You calculate the equity in your home by subtracting your outstanding mortgage from its current market value. Or to look at it another way, it's made up of the deposit you put down when buying your home, plus all the mortgage payments you've made since. You'll also need to take into account property appreciation or depreciation and subtract any other debts registered against it, such as a secured loan.
Your home equity builds over time as you make mortgage payments each month, all the way until you've paid off 100% - giving you 100% home equity. Your home equity will also increase if your home goes up in value and will decrease if your home value goes down.
Understanding your home equity can be worthwhile for a range of reasons.
If you have an existing mortgage you may want to remortgage to get a better rate for example, or to borrow money against your home. In both cases lenders will look at how much equity you have to help them determine how much they're willing to let you borrow and at what rate.
Both options can give you greater financial flexibility if you have goals such as making home improvements or supporting loved ones, but lack the spare funds to achieve them otherwise.
Knowing your home equity isn't only useful for borrowing though. If you decide it's time to sell your home, you can put the equity you've built up towards buying another property.
But you need to know how to calculate your home equity before you begin exploring the different ways to use it.
Calculating your home equity is relatively simple if you have your property's value, mortgage balance and any remaining liabilities secured against it to hand. If you want to work out your equity yourself, you can follow these steps.
Your home equity is calculated using what your home is currently worth, rather than what you originally bought it for. Note that house prices have changed significantly in recent history. There are a few different ways to get an estimate of your home's current market value.

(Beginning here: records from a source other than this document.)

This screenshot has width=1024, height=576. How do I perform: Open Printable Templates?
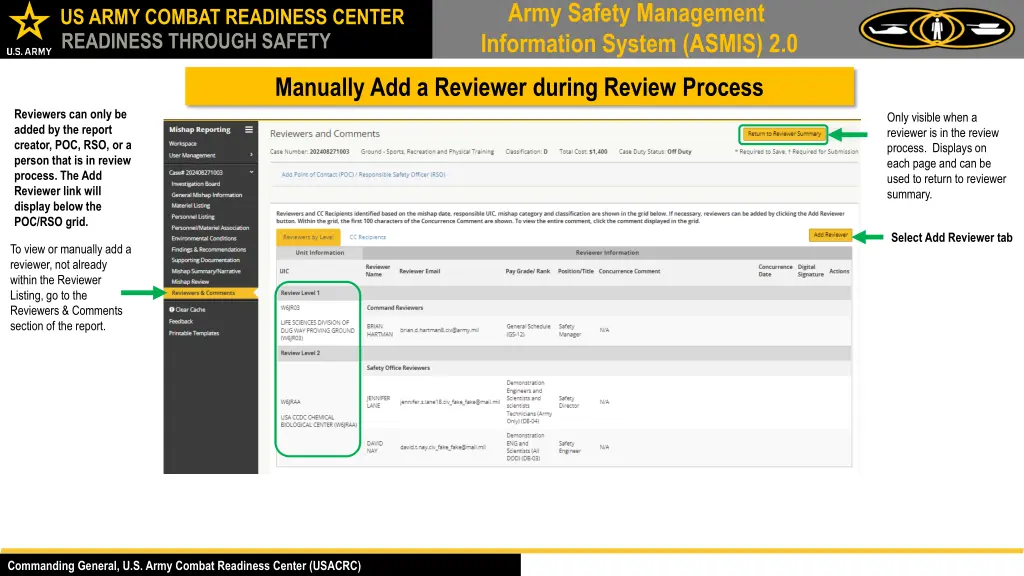click(193, 334)
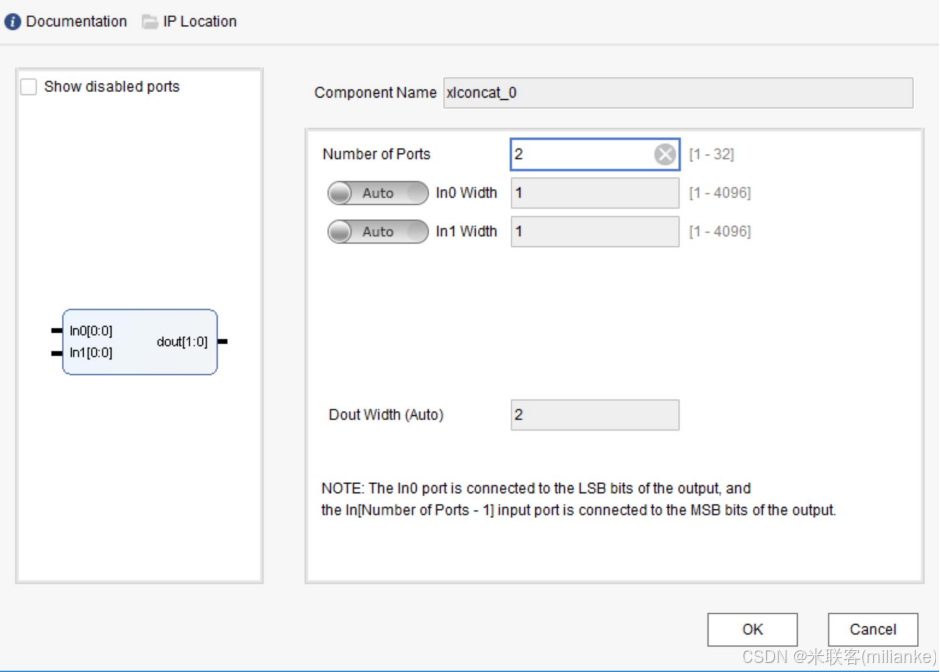Confirm settings with OK
940x672 pixels.
pyautogui.click(x=753, y=629)
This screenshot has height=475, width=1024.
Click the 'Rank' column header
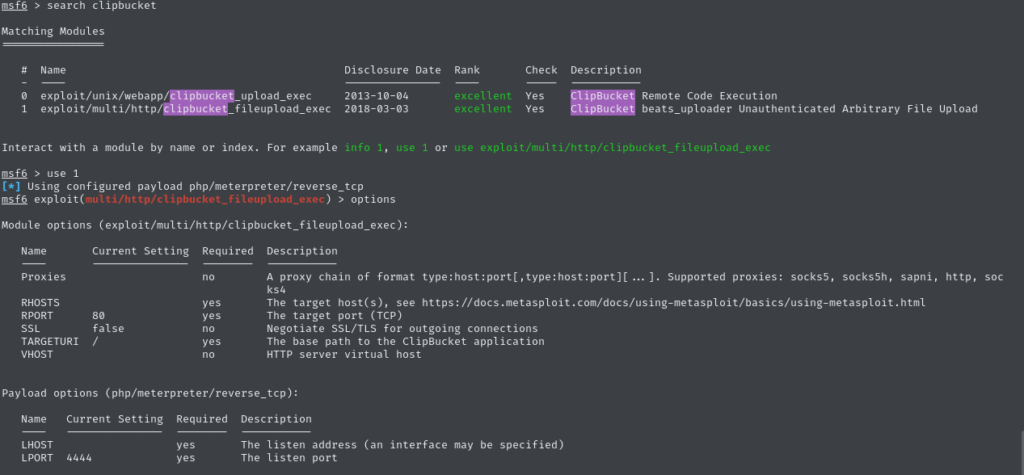pyautogui.click(x=467, y=70)
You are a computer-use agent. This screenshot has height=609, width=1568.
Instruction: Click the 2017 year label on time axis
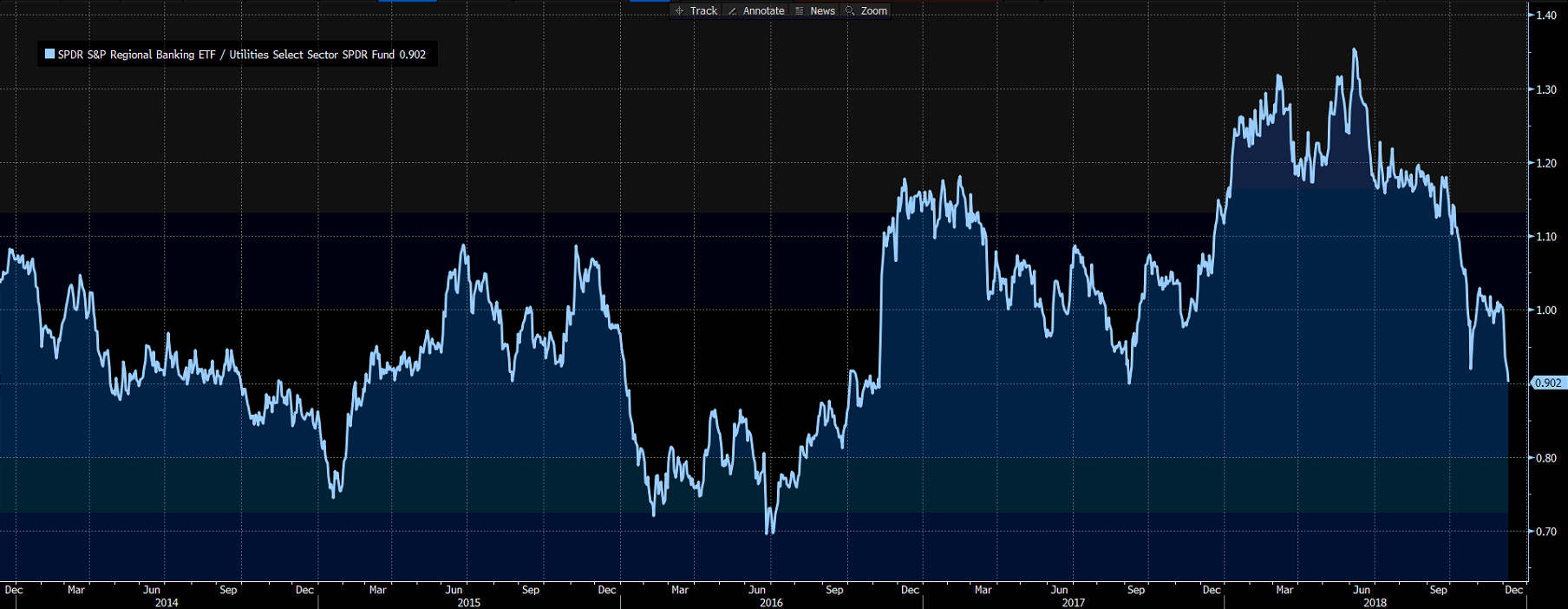tap(1073, 602)
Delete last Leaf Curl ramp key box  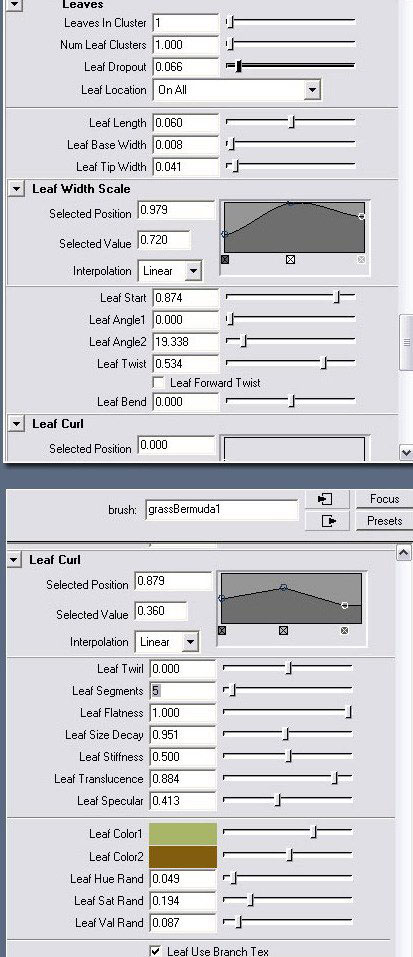point(345,630)
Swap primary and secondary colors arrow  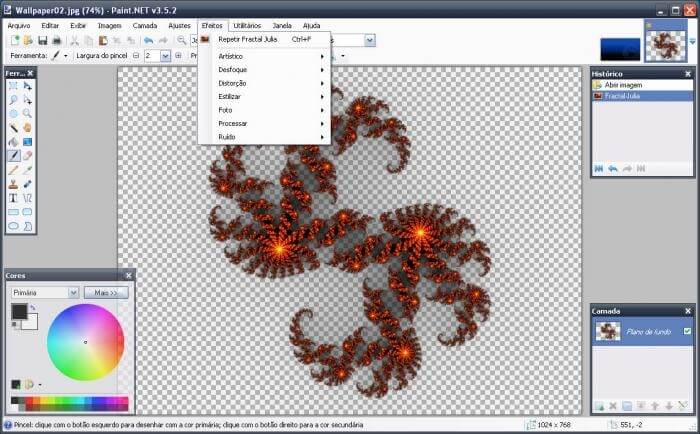coord(33,307)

The most accurate is to hire a professional surveyor or local estate agent. Estate agents may give you free valuations if you're thinking of selling your property, and it can be helpful to get two or three to find an average. A surveyor is likely to charge you a fee regardless of your intentions.
There are cheaper and faster options if you only need an estimate. Websites such as Zoopla allow you to look up how much similar houses in your area have sold for recently - or use a house price calculator for a quicker answer. You can also look at local asking prices on sites like Rightmove, which should at least be based on estate agent valuations.
Keep in mind that lenders may ask for a professional surveyor valuation if you decide you do want to use your equity for borrowing, however. This will take into account more factors than an estate agent estimate, and will give a more accurate valuation.
Next you need to add up any debts that are secured against your home. This may simply mean finding out your remaining mortgage balance, which should be available on your most recent paper statement or through an online platform. You could also call your mortgage provider directly for this information.
If you have any other debts secured against your home such as a loan, you should be able to find your remaining balance in similar ways. You can then combine these figures to find your total remaining debt against your home.
Calculating the equity in your home from here is simple: just subtract the second figure (your total remaining debt) from the first (your home's current value).
As an example, you could have:
A property worth £250,000
An outstanding mortgage balance of £150,000
An outstanding secured loan balance of £5,000 So, to calculate the equity in your home:
£250,000 minus £155,000 (£150,000 + £5,000) = £95,000
In this case, £95,000 is the equity you have in your home.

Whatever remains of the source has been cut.